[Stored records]
══════

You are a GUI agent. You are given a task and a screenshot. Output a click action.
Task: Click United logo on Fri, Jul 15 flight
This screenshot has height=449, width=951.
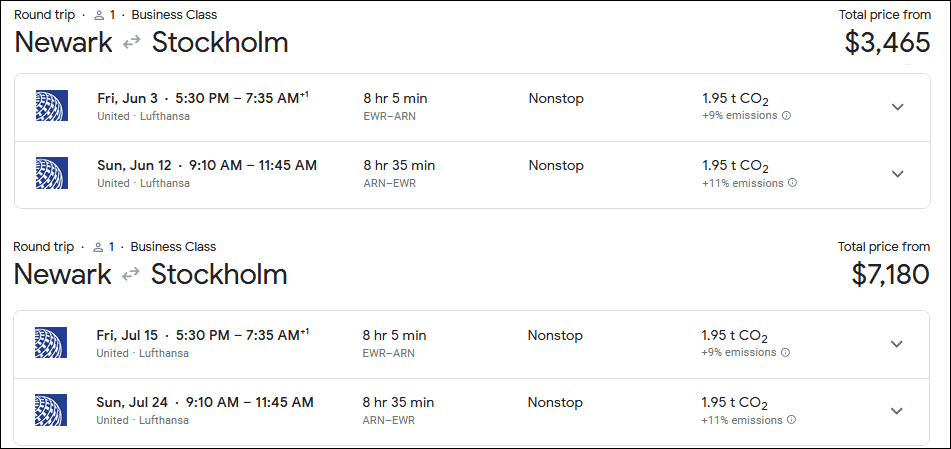(x=51, y=343)
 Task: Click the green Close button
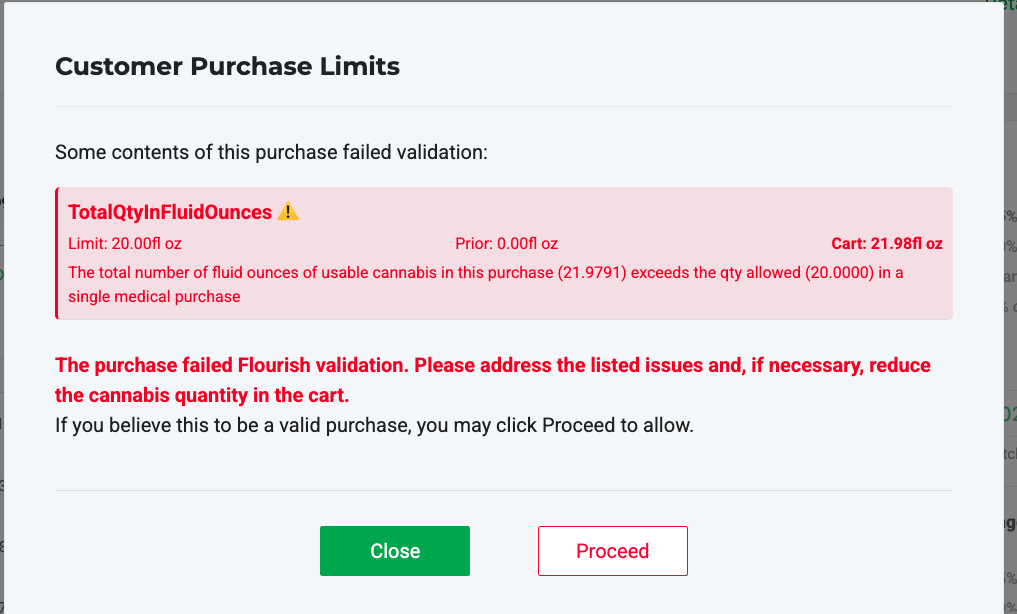coord(395,551)
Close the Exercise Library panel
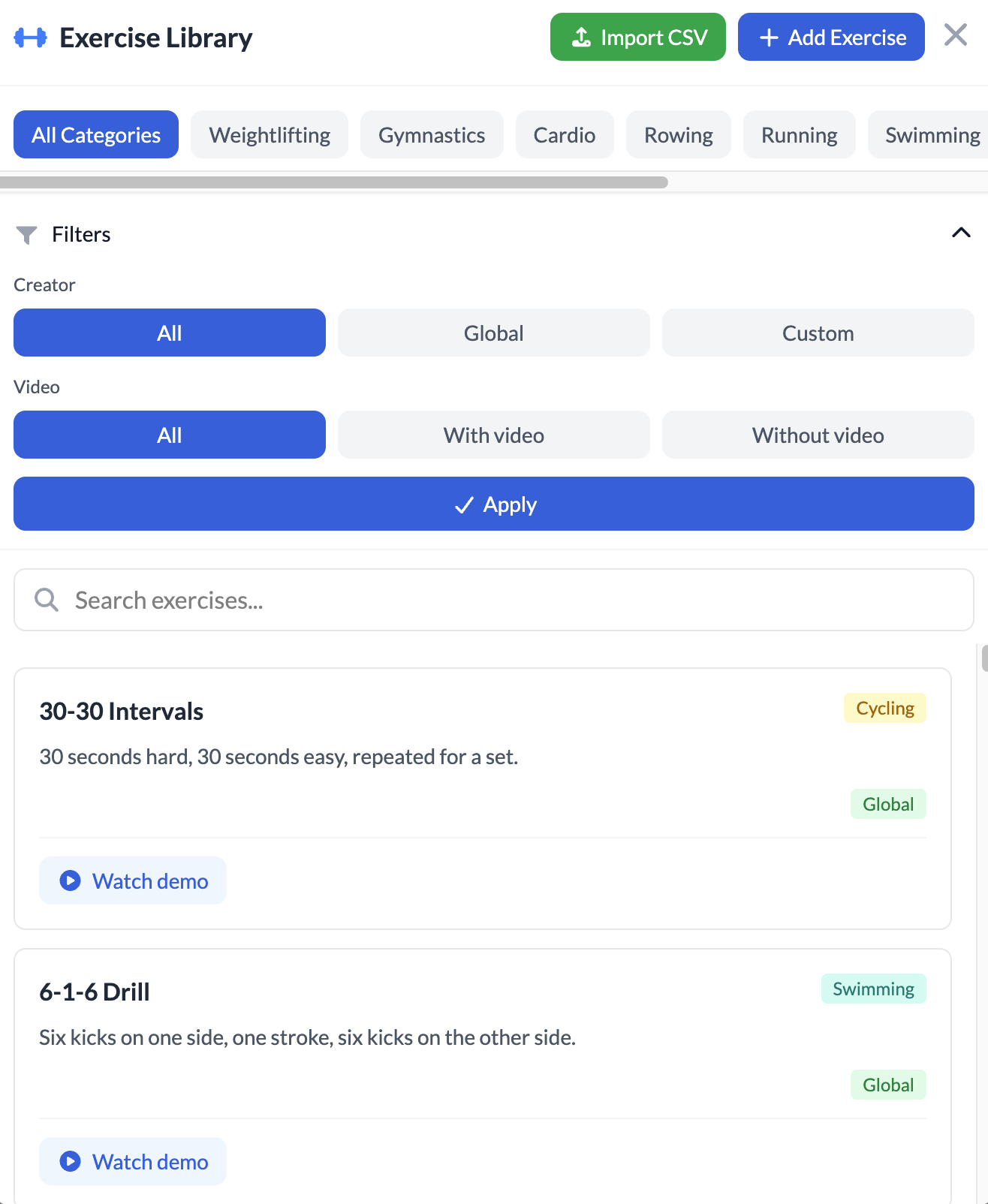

══════

## The problem
Would you write out all of the data exactly as it stands, without the pictures?

## Completed exercise
You are a GUI agent. You are given a task and a screenshot. Output a click action.
Task: Click United logo on Fri, Jul 15 flight
This screenshot has height=449, width=951.
(x=51, y=343)
 Task: Click the green Close button
coord(395,551)
Close the Exercise Library panel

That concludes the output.